TEWI Colloquium
Prof. Qing Xu | College of Intelligence and Computing | Tianjin University – China
Thursday, July 17, 2025 at 02:00 p.m. @ S.2.37 | University of Klagenfurt
Abstract: Visual scanning and gaze behavior are fundamental to everyday sensorimotor activities such as walking and driving. The coordination of the eyes and head plays a foundational role in visual scanning, and a deep understanding of the spatiotemporal dynamics of this coordination is undoubtedly important. However, relatively little is known about the computational and higher-order interactions between eye and head movements during visual scanning in sensorimotor tasks. Moreover, eye gaze directly reflects attention and its allocation. Data-driven measurements of gaze behavior provide a quantitative assessment of visual attention, revealing the mental and physical states of individuals. Situational awareness offers a robust and semantically rich framework for interpreting gaze behavior during sensorimotor activities. Nevertheless, few works have measured eye gaze data specifically from the perspective of situational awareness.
In this talk, I will present two closely related studies. In the first part, we apply a recent information-theoretic tool, Partial Information Decomposition (PID), to quantify higher-order components — uniqueness, redundancy, and synergy — in the spatiotemporal interactions between eye movements and head motion time series during a VR/AR-based walking experience. To our knowledge, this is the first data-driven approach leveraging an information-theoretic framework to characterize higher-order interactions in eye–head coordination during sensorimotor activities. In the second part, we propose four novel computational measures of gaze behavior grounded in the concept of situational awareness. These measures effectively assess the efficiency of visual scanning and sensorimotor performance, exemplified here using a driving task. Our results demonstrate that the proposed measures are effective and outperform closely related existing methods.

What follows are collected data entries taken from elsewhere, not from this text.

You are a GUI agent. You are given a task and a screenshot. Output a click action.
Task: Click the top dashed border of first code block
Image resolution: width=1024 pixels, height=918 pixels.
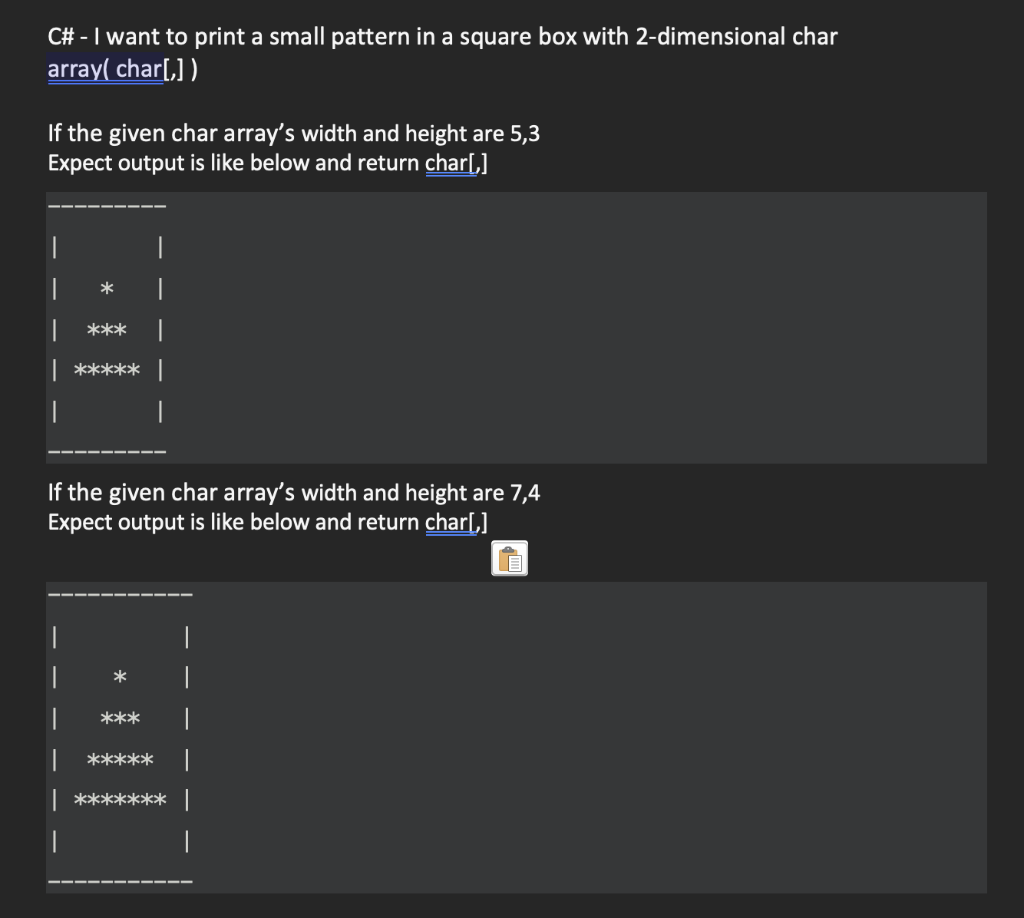tap(107, 206)
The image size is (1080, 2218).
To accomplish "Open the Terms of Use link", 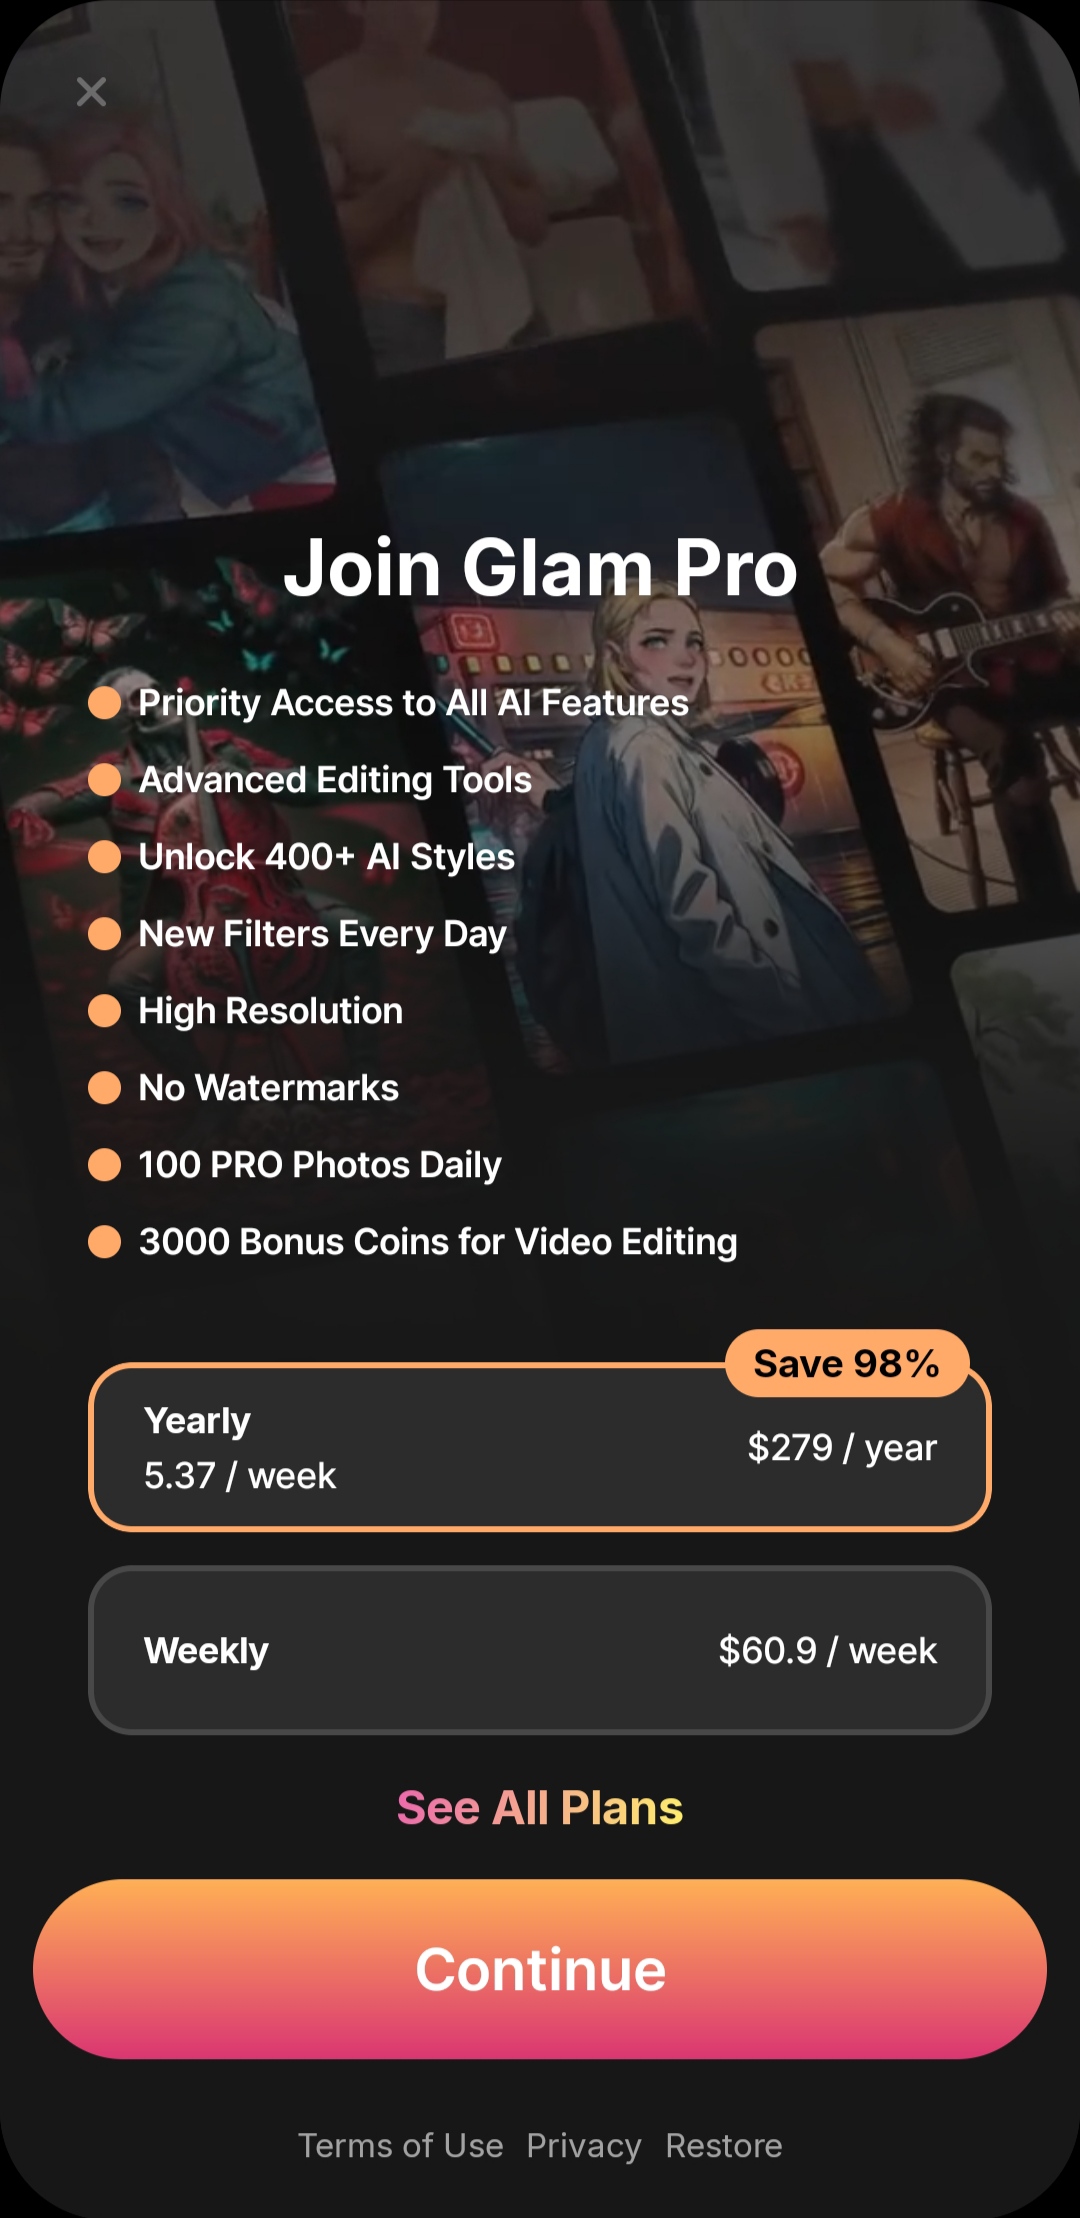I will [400, 2145].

Bio: His current research focuses on the application of theoretical tools in information theory and complexity systems, based on employing VR/AR techniques. Since 2018, he has been doing interdisciplinary research relevant to data-driven analysis and modeling of human behavior in a computational manner, mainly based on using eye gaze and behavioral data (including head motion data, muscle data, and so on) and employing probability and information theoretic tools. In a nutshell, he does research related to understanding, explaining and modeling of human behavior (eye gaze and eye movement), by the exploitation of theoretical tools, mainly in information theory and complexity systems. He utilizes and extends the latest Partial Information Decomposition (PID) and Assembly Theory (AT), from the perspective of higher-order interactions of complex systems. Also, he works on low-level signal (image/video) processing, visualization and Monte Carlo adaptive sampling based image synthesis.